I've got a bug for which I do not have a reproducible test case. But I'm pretty confident I found what is going wrong. I can run regression tests to show I haven't broken anything - but those same regression tests never tripped the bug in the first place.
The fix is:
------- usr/src/uts/common/fs/nfs/nfs4_stub_vnops.c -------
Index: usr/src/uts/common/fs/nfs/nfs4_stub_vnops.c
23c23
< * Copyright 2007 Sun Microsystems, Inc. All rights reserved.
---
> * Copyright 2008 Sun Microsystems, Inc. All rights reserved.
27c27
< #pragma ident "@(#)nfs4_stub_vnops.c 1.3 07/10/25 SMI"
---
> #pragma ident "%Z%%M% %I% %E% SMI"
1751a1757,1769
> * Someone is already working on it. We
> * need to back off and let them proceed.
> *
> * We return EBUSY so that the caller knows
> * something is going on. Note that by that
> * time, the umount in the other thread
> * may have already occured.
> */
> if (was_locked) {
> return (EBUSY);
> }
>
> /*
1762,1763c1780
< if (was_locked == FALSE &&
< !mutex_tryenter(&net->net_tree_lock)) {
---
> if (!mutex_tryenter(&net->net_tree_lock)) {
1814c1831
< } else if (was_locked == FALSE) {
---
> } else {
In English, the lock detection used to only handle when the lock was not being held.

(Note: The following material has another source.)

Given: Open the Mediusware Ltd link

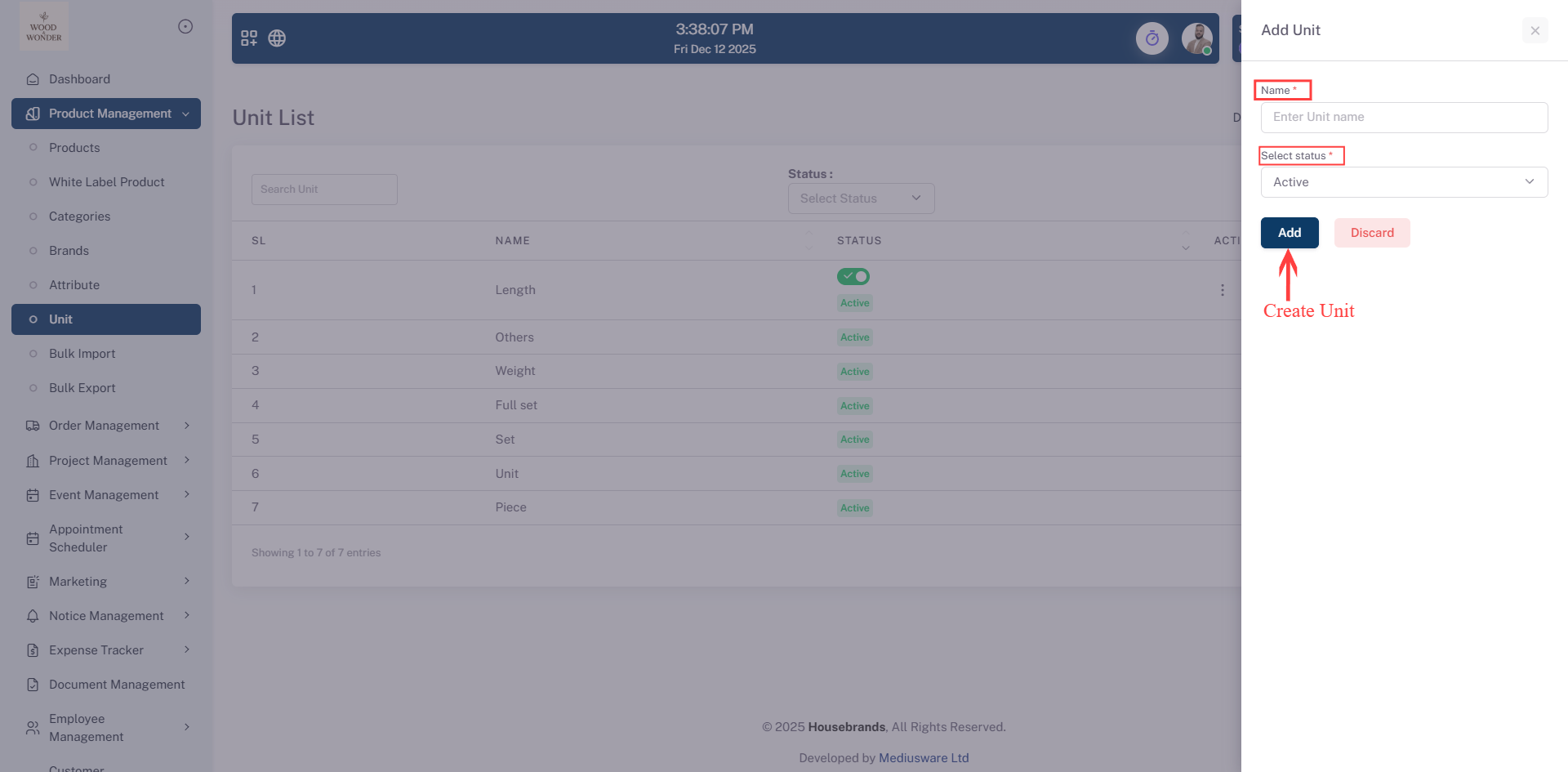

What I want to do is force was_locked to be true at this point in both the original code (to verify I can trigger the panic at will) and also in my fix (to verify I have fixed the correct bug).

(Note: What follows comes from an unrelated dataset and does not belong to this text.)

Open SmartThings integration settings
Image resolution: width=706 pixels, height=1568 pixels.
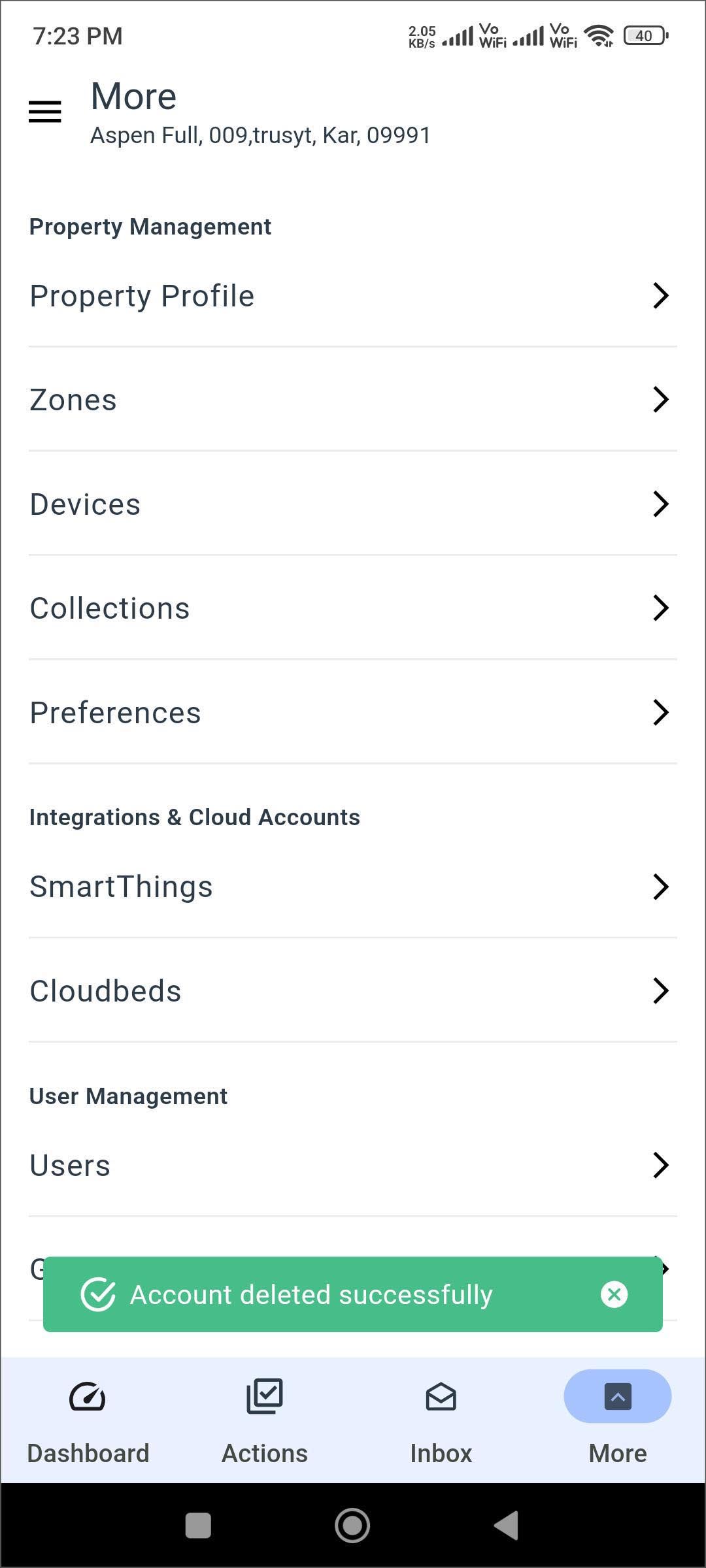pos(122,887)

I can do that by adding the following code:
# wx diffs ------- usr/src/uts/common/fs/nfs/nfs4_stub_vnops.c ------- 122a123,124 > int nfsv4_mm_was_locked = FALSE; > 1750a1753,1755 > if (nfsv4_mm_was_locked) > was_locked = TRUE;
This is a global in the nfs module which by default does not force was_locked to be set. I can use mdb to change it on the fly:
# mdb -kw Loading modules: [ unix genunix specfs dtrace cpu.generic cpu_ms.AuthenticAMD.15 uppc pcplusmp scsi_vhci ufs mpt ip hook neti sctp arp usba fctl nca lofs cpc random zfs nfs fcip logindmux ptm sppp ] > nfsv4_mm_was_locked::print 0 > nfsv4_mm_was_locked/W 1 nfsv4_mm_was_locked: 0 = 0x1 > nfsv4_mm_was_locked::print 0x1 > $q
Note that I do not want to add special code to check the environment, add something in /etc/default/nfs, or anything else which requires changing anything on a system. I leave it entirely in the kernel and I use mdb to control it.